▸ **SUPPLIED RECORDS**:
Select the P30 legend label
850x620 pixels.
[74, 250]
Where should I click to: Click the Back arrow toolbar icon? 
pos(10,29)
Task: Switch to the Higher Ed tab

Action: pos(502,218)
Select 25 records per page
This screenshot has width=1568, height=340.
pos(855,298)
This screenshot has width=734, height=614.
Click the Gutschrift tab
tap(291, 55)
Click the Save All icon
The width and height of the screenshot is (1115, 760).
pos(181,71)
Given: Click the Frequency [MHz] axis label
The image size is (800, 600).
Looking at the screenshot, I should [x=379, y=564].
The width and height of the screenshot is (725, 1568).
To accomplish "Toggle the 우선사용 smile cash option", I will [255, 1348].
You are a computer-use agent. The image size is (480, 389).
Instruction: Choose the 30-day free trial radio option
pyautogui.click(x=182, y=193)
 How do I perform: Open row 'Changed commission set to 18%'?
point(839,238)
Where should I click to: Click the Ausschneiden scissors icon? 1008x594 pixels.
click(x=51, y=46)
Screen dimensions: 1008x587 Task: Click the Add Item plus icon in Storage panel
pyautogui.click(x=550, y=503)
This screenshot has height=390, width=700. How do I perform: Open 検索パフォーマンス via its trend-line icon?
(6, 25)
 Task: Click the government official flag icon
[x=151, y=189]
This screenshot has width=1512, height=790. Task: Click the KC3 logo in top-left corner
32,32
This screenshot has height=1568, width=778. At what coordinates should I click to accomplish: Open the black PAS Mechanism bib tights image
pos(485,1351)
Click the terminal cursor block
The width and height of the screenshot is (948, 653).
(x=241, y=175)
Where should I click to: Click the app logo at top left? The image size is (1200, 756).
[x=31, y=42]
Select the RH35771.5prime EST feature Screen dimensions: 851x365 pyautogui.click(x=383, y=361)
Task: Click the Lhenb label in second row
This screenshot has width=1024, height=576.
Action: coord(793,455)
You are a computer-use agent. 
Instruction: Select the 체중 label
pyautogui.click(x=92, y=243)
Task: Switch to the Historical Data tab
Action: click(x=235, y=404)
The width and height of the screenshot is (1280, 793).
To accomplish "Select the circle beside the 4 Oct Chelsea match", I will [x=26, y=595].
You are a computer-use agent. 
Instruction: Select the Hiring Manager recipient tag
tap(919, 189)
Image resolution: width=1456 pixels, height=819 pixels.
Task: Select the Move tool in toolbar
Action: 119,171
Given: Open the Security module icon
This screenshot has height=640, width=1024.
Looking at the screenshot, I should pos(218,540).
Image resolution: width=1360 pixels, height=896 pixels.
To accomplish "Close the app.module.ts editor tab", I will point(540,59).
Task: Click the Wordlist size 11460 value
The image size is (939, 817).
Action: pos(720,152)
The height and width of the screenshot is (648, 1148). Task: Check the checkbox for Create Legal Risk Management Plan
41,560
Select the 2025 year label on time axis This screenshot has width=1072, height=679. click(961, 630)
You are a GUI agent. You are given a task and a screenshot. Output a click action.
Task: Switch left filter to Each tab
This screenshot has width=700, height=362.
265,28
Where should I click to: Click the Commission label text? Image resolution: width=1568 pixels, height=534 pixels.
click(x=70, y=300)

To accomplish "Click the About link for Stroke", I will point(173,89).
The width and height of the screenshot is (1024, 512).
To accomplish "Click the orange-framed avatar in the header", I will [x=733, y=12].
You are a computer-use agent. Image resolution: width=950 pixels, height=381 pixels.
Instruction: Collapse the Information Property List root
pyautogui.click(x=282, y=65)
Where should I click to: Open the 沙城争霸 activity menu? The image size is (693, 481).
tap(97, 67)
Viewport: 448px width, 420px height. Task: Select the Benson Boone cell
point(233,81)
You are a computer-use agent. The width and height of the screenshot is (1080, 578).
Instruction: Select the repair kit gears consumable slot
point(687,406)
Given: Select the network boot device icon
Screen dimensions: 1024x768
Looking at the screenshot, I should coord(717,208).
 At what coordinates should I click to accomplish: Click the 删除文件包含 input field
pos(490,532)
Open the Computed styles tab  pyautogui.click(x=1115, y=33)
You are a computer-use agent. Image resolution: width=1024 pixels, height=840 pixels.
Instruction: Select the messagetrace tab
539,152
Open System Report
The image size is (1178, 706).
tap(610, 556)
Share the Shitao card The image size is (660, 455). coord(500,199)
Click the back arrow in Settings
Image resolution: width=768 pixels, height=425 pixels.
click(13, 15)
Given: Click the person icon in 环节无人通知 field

▸ **TASK DETAILS**: Repeat every entry exactly. Nothing may be dropped.

▸ **EXPECTED ANSWER**:
Select the P30 legend label
850x620 pixels.
[74, 250]
Where should I click to: Click the Back arrow toolbar icon? 
pos(10,29)
Task: Switch to the Higher Ed tab

Action: pos(502,218)
Select 25 records per page
This screenshot has width=1568, height=340.
pos(855,298)
This screenshot has width=734, height=614.
Click the Gutschrift tab
tap(291, 55)
Click the Save All icon
The width and height of the screenshot is (1115, 760).
pos(181,71)
Given: Click the Frequency [MHz] axis label
The image size is (800, 600).
Looking at the screenshot, I should [x=379, y=564].
The width and height of the screenshot is (725, 1568).
To accomplish "Toggle the 우선사용 smile cash option", I will [255, 1348].
You are a computer-use agent. The image size is (480, 389).
Instruction: Choose the 30-day free trial radio option
pyautogui.click(x=182, y=193)
 How do I perform: Open row 'Changed commission set to 18%'?
point(839,238)
Where should I click to: Click the Ausschneiden scissors icon? 1008x594 pixels.
click(x=51, y=46)
Screen dimensions: 1008x587 Task: Click the Add Item plus icon in Storage panel
pyautogui.click(x=550, y=503)
This screenshot has height=390, width=700. How do I perform: Open 検索パフォーマンス via its trend-line icon?
(6, 25)
 Task: Click the government official flag icon
[x=151, y=189]
This screenshot has width=1512, height=790. Task: Click the KC3 logo in top-left corner
32,32
This screenshot has height=1568, width=778. At what coordinates should I click to accomplish: Open the black PAS Mechanism bib tights image
pos(485,1351)
Click the terminal cursor block
The width and height of the screenshot is (948, 653).
(x=241, y=175)
Where should I click to: Click the app logo at top left? The image size is (1200, 756).
[x=31, y=42]
Select the RH35771.5prime EST feature Screen dimensions: 851x365 pyautogui.click(x=383, y=361)
Task: Click the Lhenb label in second row
This screenshot has width=1024, height=576.
Action: coord(793,455)
You are a computer-use agent. 
Instruction: Select the 체중 label
pyautogui.click(x=92, y=243)
Task: Switch to the Historical Data tab
Action: click(x=235, y=404)
The width and height of the screenshot is (1280, 793).
To accomplish "Select the circle beside the 4 Oct Chelsea match", I will [x=26, y=595].
You are a computer-use agent. 
Instruction: Select the Hiring Manager recipient tag
tap(919, 189)
Image resolution: width=1456 pixels, height=819 pixels.
Task: Select the Move tool in toolbar
Action: 119,171
Given: Open the Security module icon
This screenshot has height=640, width=1024.
Looking at the screenshot, I should pos(218,540).
Image resolution: width=1360 pixels, height=896 pixels.
To accomplish "Close the app.module.ts editor tab", I will point(540,59).
Task: Click the Wordlist size 11460 value
The image size is (939, 817).
Action: pos(720,152)
The height and width of the screenshot is (648, 1148). Task: Check the checkbox for Create Legal Risk Management Plan
41,560
Select the 2025 year label on time axis This screenshot has width=1072, height=679. click(961, 630)
You are a GUI agent. You are given a task and a screenshot. Output a click action.
Task: Switch left filter to Each tab
This screenshot has width=700, height=362.
265,28
Where should I click to: Click the Commission label text? Image resolution: width=1568 pixels, height=534 pixels.
click(x=70, y=300)

To accomplish "Click the About link for Stroke", I will point(173,89).
The width and height of the screenshot is (1024, 512).
To accomplish "Click the orange-framed avatar in the header", I will [x=733, y=12].
You are a computer-use agent. Image resolution: width=950 pixels, height=381 pixels.
Instruction: Collapse the Information Property List root
pyautogui.click(x=282, y=65)
Where should I click to: Open the 沙城争霸 activity menu? The image size is (693, 481).
tap(97, 67)
Viewport: 448px width, 420px height. Task: Select the Benson Boone cell
point(233,81)
You are a computer-use agent. The width and height of the screenshot is (1080, 578).
Instruction: Select the repair kit gears consumable slot
point(687,406)
Given: Select the network boot device icon
Screen dimensions: 1024x768
Looking at the screenshot, I should coord(717,208).
 At what coordinates should I click to accomplish: Click the 删除文件包含 input field
pos(490,532)
Open the Computed styles tab  pyautogui.click(x=1115, y=33)
You are a computer-use agent. Image resolution: width=1024 pixels, height=840 pixels.
Instruction: Select the messagetrace tab
539,152
Open System Report
The image size is (1178, 706).
tap(610, 556)
Share the Shitao card The image size is (660, 455). coord(500,199)
Click the back arrow in Settings
Image resolution: width=768 pixels, height=425 pixels.
click(13, 15)
Given: Click the person icon in 环节无人通知 field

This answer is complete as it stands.